Please print these entries again word for word, starting at the beginning of the entries and ending at the line containing "pos(132,44)", with both of those lines included.

## start

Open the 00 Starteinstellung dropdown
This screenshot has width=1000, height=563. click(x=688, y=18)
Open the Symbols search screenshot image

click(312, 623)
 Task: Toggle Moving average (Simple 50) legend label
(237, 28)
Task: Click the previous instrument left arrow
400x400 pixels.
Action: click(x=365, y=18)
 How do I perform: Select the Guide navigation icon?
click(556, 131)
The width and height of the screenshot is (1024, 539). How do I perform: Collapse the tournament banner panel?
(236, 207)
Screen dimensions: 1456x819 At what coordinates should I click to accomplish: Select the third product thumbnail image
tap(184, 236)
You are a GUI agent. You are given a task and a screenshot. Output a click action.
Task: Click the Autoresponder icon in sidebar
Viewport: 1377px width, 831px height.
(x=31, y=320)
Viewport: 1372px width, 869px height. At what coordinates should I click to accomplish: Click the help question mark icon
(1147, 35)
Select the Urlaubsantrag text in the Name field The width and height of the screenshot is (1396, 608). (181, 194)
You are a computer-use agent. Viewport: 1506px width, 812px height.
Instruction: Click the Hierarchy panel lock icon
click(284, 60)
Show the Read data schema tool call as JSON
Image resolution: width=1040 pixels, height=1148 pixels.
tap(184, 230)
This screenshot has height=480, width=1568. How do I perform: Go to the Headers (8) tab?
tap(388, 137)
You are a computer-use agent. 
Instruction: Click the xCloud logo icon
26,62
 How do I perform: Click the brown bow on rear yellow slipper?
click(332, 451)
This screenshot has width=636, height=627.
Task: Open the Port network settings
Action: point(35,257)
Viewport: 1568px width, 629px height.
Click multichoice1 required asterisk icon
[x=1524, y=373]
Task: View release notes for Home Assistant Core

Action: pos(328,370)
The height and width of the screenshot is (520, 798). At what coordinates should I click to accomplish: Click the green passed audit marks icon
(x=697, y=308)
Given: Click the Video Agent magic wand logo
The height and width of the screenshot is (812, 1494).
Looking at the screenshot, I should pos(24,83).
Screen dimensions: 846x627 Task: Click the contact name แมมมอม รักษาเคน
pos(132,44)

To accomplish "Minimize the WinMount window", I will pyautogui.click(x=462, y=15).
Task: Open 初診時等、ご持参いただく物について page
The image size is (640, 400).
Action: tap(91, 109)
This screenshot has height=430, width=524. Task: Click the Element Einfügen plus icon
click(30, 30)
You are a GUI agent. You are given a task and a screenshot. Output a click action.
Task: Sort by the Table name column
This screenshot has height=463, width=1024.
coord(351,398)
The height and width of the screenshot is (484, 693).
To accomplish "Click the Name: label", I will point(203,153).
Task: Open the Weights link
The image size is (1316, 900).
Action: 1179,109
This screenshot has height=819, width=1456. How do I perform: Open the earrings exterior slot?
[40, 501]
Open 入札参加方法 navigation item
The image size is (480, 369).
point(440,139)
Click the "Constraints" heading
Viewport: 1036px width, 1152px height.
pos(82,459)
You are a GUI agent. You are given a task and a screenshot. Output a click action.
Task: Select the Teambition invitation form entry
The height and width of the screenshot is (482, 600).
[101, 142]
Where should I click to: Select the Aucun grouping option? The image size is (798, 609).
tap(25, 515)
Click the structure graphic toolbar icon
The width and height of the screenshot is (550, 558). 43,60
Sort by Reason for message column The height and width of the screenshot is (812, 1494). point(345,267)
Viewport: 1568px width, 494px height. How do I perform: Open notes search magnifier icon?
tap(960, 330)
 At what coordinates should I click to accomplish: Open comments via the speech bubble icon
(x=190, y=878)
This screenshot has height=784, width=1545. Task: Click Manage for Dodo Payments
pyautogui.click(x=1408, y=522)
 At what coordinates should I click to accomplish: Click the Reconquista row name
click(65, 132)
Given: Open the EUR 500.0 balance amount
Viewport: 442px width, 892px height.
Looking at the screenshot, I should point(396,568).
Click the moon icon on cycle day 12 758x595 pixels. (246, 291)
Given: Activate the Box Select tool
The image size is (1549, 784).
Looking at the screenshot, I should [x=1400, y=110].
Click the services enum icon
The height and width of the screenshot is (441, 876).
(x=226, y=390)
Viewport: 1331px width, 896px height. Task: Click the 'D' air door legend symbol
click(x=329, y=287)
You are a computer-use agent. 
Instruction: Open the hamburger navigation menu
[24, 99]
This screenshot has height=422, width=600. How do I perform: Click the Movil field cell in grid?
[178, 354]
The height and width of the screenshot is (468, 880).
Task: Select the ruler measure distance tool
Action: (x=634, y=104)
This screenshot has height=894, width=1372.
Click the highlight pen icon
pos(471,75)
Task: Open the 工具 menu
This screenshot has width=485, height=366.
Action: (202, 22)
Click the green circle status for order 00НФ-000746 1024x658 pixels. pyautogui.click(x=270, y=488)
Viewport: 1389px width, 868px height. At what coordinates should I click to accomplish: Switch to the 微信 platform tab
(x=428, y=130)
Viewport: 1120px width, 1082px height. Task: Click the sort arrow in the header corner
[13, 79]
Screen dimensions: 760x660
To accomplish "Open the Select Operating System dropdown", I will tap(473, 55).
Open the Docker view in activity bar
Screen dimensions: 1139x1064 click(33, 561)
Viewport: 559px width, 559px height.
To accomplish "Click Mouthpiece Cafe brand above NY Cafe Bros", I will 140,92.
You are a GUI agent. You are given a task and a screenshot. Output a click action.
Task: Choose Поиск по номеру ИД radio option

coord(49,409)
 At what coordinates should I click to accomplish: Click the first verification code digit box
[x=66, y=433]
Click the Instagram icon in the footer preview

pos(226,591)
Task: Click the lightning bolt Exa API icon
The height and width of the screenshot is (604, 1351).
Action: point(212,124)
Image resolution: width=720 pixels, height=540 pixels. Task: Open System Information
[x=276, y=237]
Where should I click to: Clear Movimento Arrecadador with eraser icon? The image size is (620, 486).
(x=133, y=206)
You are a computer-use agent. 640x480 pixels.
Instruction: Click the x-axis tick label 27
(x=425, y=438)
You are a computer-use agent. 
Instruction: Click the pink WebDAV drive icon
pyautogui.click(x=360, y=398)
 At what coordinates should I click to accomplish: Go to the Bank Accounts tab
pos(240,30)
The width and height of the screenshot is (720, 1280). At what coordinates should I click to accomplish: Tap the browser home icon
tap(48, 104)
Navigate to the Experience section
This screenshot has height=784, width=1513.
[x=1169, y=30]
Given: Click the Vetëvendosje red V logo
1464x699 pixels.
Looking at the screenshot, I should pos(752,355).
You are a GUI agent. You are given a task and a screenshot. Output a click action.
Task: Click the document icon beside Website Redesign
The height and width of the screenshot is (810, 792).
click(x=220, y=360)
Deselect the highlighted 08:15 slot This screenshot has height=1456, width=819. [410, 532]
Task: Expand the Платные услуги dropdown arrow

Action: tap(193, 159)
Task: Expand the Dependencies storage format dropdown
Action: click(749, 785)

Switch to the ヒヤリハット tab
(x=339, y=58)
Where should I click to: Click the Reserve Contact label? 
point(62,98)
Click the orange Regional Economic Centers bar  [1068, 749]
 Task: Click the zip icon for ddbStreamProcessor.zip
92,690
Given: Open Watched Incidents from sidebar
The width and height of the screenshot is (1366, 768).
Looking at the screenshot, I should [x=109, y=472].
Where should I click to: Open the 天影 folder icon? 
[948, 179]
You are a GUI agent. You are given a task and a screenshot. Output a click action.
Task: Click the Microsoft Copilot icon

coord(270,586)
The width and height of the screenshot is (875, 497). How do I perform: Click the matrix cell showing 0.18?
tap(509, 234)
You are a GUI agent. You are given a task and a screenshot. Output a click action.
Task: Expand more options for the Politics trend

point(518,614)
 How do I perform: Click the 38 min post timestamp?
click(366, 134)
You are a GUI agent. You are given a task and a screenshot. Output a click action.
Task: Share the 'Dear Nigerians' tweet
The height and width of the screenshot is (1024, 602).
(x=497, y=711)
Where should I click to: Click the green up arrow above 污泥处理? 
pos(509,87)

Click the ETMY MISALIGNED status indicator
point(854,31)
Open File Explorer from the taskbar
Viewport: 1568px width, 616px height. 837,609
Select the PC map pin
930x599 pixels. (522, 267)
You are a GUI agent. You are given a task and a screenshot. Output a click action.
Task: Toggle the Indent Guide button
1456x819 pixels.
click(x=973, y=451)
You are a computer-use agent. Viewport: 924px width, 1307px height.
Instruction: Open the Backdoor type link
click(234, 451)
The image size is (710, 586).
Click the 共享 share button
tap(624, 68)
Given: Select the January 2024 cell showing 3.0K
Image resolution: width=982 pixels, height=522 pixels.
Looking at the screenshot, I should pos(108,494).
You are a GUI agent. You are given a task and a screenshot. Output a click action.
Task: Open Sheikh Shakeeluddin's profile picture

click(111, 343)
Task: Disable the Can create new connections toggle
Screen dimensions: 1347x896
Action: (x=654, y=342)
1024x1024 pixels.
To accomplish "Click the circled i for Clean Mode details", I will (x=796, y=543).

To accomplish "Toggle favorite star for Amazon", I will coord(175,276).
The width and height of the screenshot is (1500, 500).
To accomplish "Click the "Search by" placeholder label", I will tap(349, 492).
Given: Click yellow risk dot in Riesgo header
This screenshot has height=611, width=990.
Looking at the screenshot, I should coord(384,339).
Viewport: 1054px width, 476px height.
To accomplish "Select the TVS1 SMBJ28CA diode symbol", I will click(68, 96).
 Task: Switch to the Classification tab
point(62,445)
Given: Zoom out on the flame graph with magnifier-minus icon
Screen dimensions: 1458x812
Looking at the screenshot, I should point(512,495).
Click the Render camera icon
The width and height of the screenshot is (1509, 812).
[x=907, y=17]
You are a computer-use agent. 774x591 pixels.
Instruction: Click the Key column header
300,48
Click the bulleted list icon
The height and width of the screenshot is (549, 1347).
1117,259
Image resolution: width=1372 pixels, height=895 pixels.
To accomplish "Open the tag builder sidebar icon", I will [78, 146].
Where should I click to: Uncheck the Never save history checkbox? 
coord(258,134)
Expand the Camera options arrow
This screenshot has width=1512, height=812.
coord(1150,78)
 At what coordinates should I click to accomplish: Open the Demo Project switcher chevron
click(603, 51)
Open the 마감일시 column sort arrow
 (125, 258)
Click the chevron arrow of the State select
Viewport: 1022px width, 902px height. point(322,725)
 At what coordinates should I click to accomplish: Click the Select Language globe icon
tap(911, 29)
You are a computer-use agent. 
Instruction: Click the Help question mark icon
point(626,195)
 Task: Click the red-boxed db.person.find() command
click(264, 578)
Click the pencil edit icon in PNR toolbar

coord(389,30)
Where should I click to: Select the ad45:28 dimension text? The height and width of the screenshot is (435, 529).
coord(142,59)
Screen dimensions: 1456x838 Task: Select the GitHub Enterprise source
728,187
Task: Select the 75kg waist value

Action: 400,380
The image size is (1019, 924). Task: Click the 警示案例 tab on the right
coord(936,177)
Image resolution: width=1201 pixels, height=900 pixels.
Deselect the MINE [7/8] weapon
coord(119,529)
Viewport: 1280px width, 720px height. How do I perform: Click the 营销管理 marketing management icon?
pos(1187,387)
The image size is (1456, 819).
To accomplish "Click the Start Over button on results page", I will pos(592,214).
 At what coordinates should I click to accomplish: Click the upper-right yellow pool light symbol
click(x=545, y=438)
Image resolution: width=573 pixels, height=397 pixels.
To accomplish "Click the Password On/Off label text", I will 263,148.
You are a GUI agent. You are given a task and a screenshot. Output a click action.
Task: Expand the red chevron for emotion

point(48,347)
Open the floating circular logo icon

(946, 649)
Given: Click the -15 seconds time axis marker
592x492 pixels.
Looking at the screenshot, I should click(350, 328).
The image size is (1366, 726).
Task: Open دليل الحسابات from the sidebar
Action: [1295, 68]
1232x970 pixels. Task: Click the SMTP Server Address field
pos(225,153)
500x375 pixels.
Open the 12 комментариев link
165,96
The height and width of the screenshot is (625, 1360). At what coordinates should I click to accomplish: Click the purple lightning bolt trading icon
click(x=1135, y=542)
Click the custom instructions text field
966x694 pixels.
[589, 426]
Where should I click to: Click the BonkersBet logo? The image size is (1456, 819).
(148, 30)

## end

Full output
Open the 00 Starteinstellung dropdown
This screenshot has width=1000, height=563. click(x=688, y=18)
Open the Symbols search screenshot image

click(312, 623)
 Task: Toggle Moving average (Simple 50) legend label
(237, 28)
Task: Click the previous instrument left arrow
400x400 pixels.
Action: click(x=365, y=18)
 How do I perform: Select the Guide navigation icon?
click(556, 131)
The width and height of the screenshot is (1024, 539). How do I perform: Collapse the tournament banner panel?
(236, 207)
Screen dimensions: 1456x819 At what coordinates should I click to accomplish: Select the third product thumbnail image
tap(184, 236)
You are a GUI agent. You are given a task and a screenshot. Output a click action.
Task: Click the Autoresponder icon in sidebar
Viewport: 1377px width, 831px height.
(x=31, y=320)
Viewport: 1372px width, 869px height. At what coordinates should I click to accomplish: Click the help question mark icon
(1147, 35)
Select the Urlaubsantrag text in the Name field The width and height of the screenshot is (1396, 608). (181, 194)
You are a computer-use agent. Viewport: 1506px width, 812px height.
Instruction: Click the Hierarchy panel lock icon
click(284, 60)
Show the Read data schema tool call as JSON
Image resolution: width=1040 pixels, height=1148 pixels.
tap(184, 230)
This screenshot has height=480, width=1568. How do I perform: Go to the Headers (8) tab?
tap(388, 137)
You are a computer-use agent. 
Instruction: Click the xCloud logo icon
26,62
 How do I perform: Click the brown bow on rear yellow slipper?
click(332, 451)
This screenshot has width=636, height=627.
Task: Open the Port network settings
Action: point(35,257)
Viewport: 1568px width, 629px height.
Click multichoice1 required asterisk icon
[x=1524, y=373]
Task: View release notes for Home Assistant Core

Action: pos(328,370)
The height and width of the screenshot is (520, 798). At what coordinates should I click to accomplish: Click the green passed audit marks icon
(x=697, y=308)
Given: Click the Video Agent magic wand logo
The height and width of the screenshot is (812, 1494).
Looking at the screenshot, I should pos(24,83).
Screen dimensions: 846x627 Task: Click the contact name แมมมอม รักษาเคน
pos(132,44)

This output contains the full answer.